The vulnerability is an improper control of the filename in a PHP include/require statement. An attacker could supply a crafted filename that is resolved on the file system, allowing inclusion of local files. Because the inclusion occurs within the theme’s PHP code, arbitrary code execution is possible after the file is included. The weakness is classified as CWE-98 and carries a CVSS score of 8.1, indicating high severity. The impact manifests as a loss of confidentiality, integrity, and availability for the affected site once the attacker gains code execution.

Coinpress theme for WordPress, developed by ThemeREX, is affected on all releases from the initial available version up to and including 1.0.14. Users who have installed any of these versions and are maintaining the theme with the default file include logic are impacted. No specific WordPress core versions are listed as affected.

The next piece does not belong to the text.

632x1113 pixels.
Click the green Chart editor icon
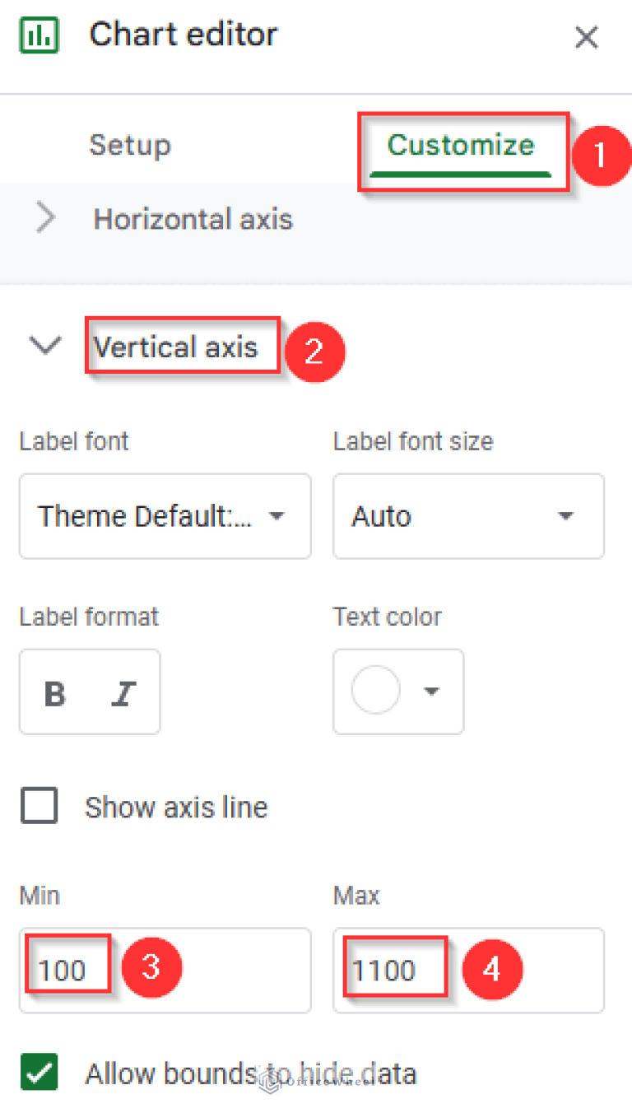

The EPSS score is reported as less than 1%, suggesting a low probability of exploitation in the wild at the time of analysis. The vulnerability is not listed in the CISA Known Exploited Vulnerabilities catalog. The likely attack vector is a local file inclusion triggered by a parameter sent to the theme or a crafted URL that influences the include path. Successful exploitation would require that the attacker can control the input to the file inclusion mechanism, a condition that can be met via a weakness in the theme’s producer or a misconfiguration of WordPress that allows remote file uploads or path manipulation.